Samsung has started internal testing of One UI 9 for the Galaxy A57, a clear sign that the software is moving beyond the drawing board and into real device work. The first test build has already surfaced on the company’s servers, but this is still an internal release, so anyone hoping for a public beta will need to stay patient.
The build numbers spotted so far are A576BXXU3BZF3 and A576BOXM3BZF3. That kind of server-side appearance usually means the plumbing is being checked before Samsung opens the doors wider, which is how these rollouts tend to start long before users see a download button.
Galaxy A57 One UI 9 test build numbers
For now, Samsung has said nothing official about timing. That leaves the Galaxy A57 in the familiar pre-beta holding pattern: software exists, work is active, but the company is not ready to promise a public schedule. Competitors do the same dance, though leaks often become the only roadmap buyers get.
- A576BXXU3BZF3
- A576BOXM3BZF3
What internal testing usually means
Internal builds are not the same thing as a beta programme.
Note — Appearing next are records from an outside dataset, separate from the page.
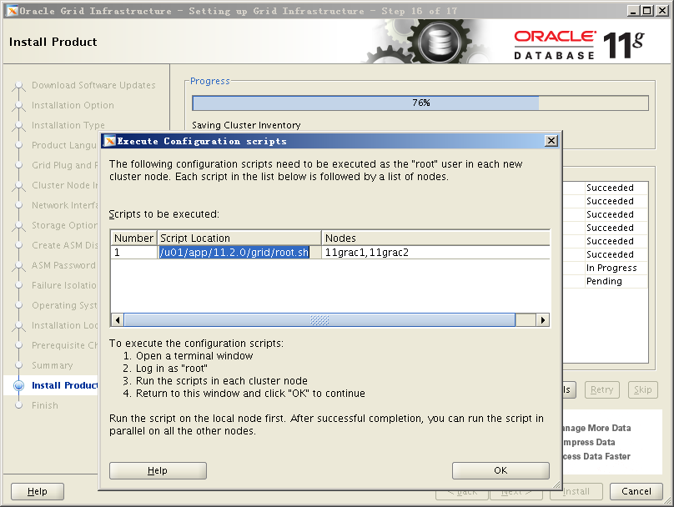
Task: Close the Execute Configuration scripts dialog
Action: coord(551,141)
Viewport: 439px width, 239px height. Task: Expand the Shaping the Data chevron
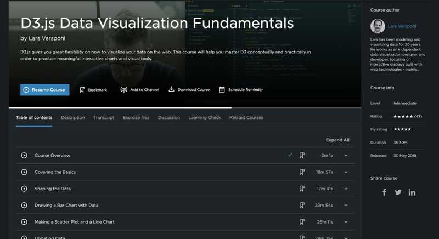coord(346,189)
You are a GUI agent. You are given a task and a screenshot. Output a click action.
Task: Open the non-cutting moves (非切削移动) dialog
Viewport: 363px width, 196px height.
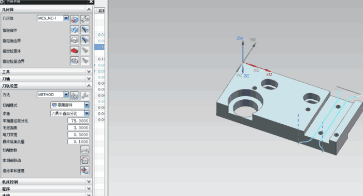pos(85,161)
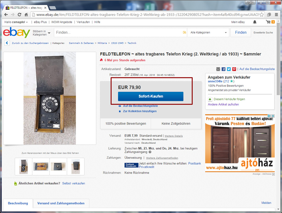Select the second product thumbnail image
282x213 pixels.
point(41,167)
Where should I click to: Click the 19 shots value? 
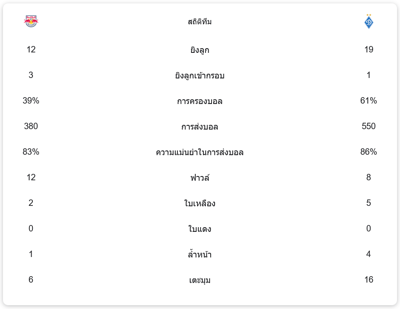368,49
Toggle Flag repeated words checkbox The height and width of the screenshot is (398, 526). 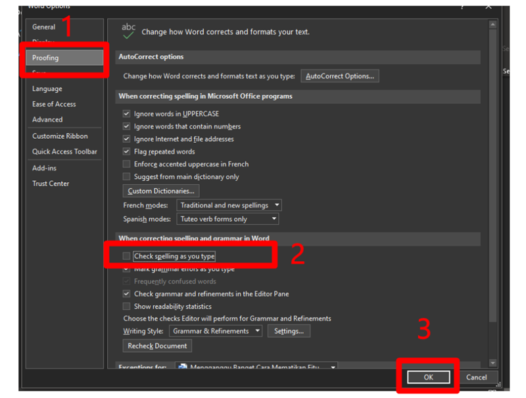[x=127, y=152]
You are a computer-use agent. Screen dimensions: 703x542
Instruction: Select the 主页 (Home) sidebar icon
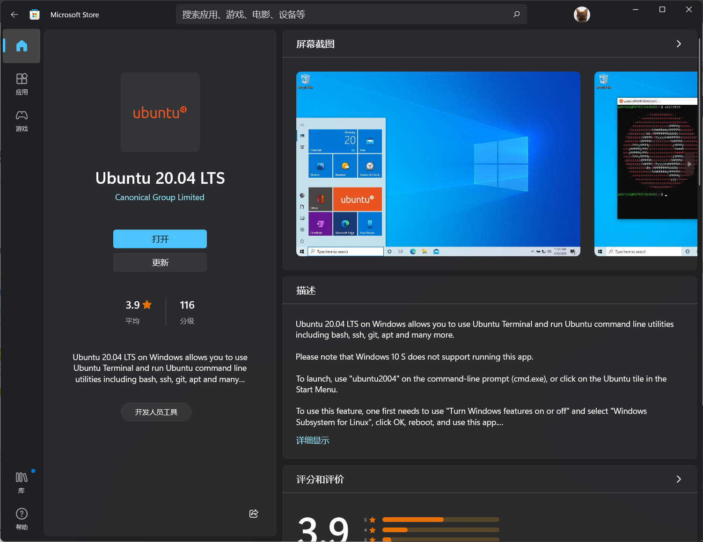22,46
They are the quiet middle step where Samsung irons out obvious bugs, checks compatibility, and decides whether the software is ready to be exposed to a wider pool of testers. If that process goes smoothly, public testing follows; if it does not, the wait stretches out and the leaks get louder.
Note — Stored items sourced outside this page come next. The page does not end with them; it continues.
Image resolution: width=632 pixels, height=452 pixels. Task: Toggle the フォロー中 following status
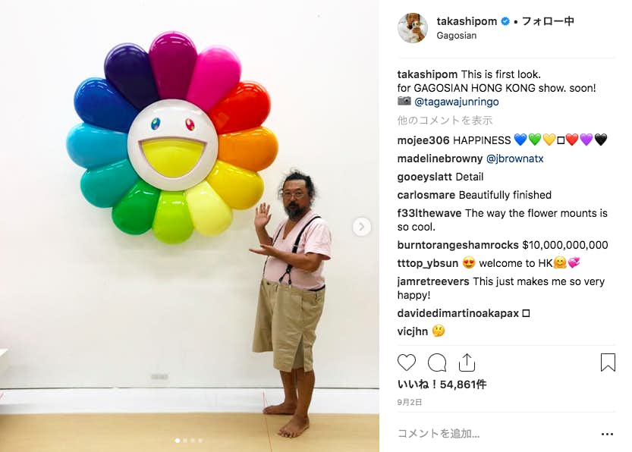point(548,21)
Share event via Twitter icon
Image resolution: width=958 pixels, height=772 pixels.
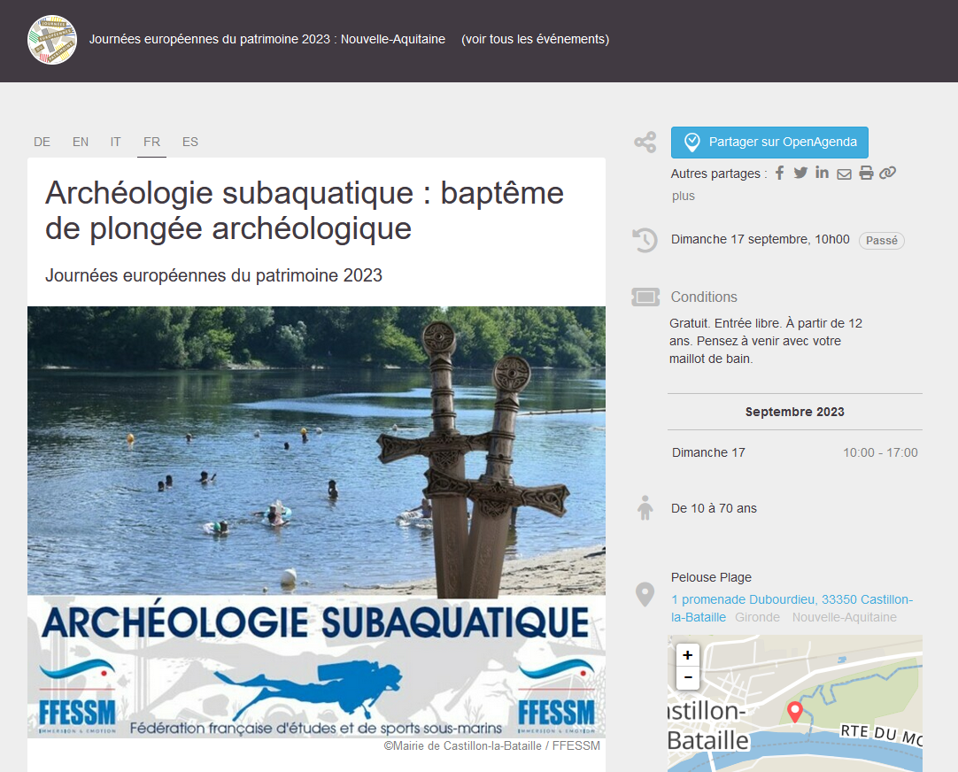coord(800,174)
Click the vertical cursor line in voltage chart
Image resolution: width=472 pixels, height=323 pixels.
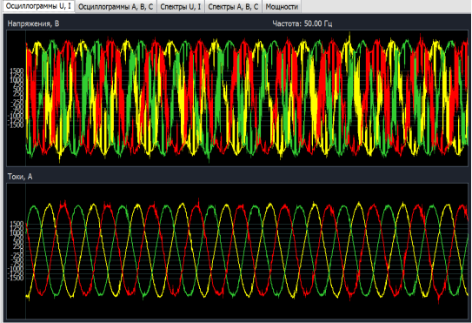tap(25, 98)
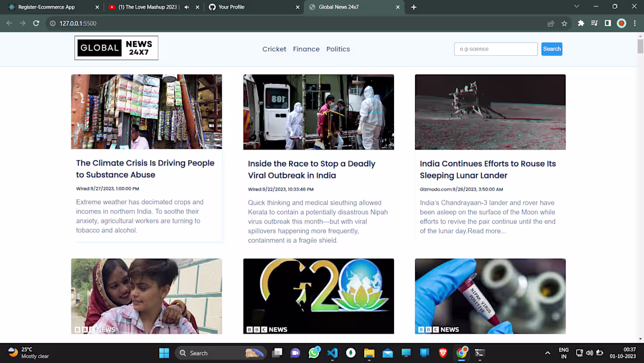Screen dimensions: 644x363
Task: Bookmark this page with the star
Action: 564,23
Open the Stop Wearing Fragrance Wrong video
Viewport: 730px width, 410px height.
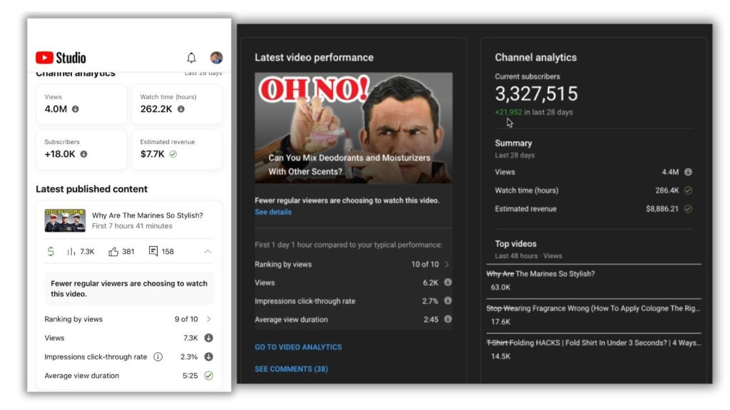click(x=593, y=309)
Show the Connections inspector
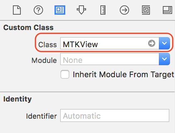 [x=124, y=10]
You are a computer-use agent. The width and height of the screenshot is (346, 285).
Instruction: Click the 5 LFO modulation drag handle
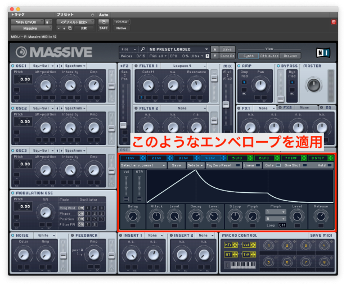click(x=251, y=159)
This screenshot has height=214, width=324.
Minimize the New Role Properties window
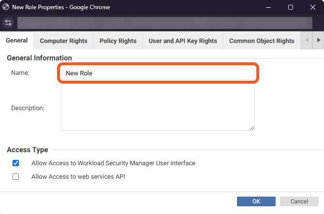[x=268, y=7]
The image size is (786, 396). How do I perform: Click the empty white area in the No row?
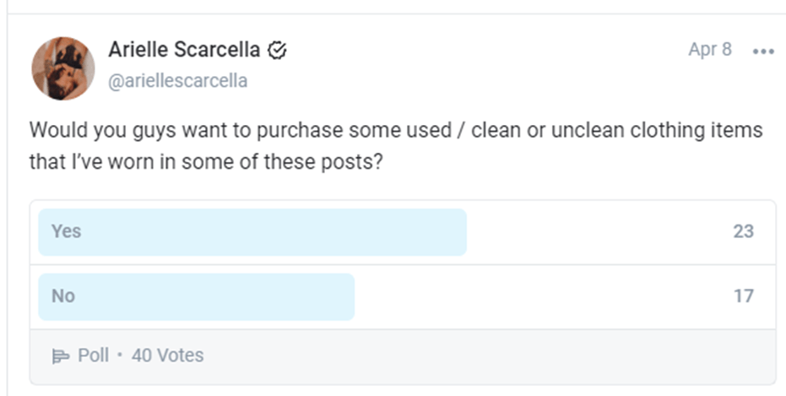[540, 296]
One reason this matters is that Samsung has recently shown it can move faster on major One UI releases when it wants to. Tarun Vats previously reported that One UI 8.0 beta would arrive earlier than expected and also shared Galaxy S24 and Galaxy S25 dates, which is why the earliest signs of One UI 9 are already drawing attention.
Galaxy A57 software timeline
Samsung is keeping official timing under wraps, so the safe answer is that this is still the opening act. The more interesting question is whether the company will use the Galaxy A57 to speed up its midrange update cycle, or keep the phone on the usual slower drip-feed of software milestones.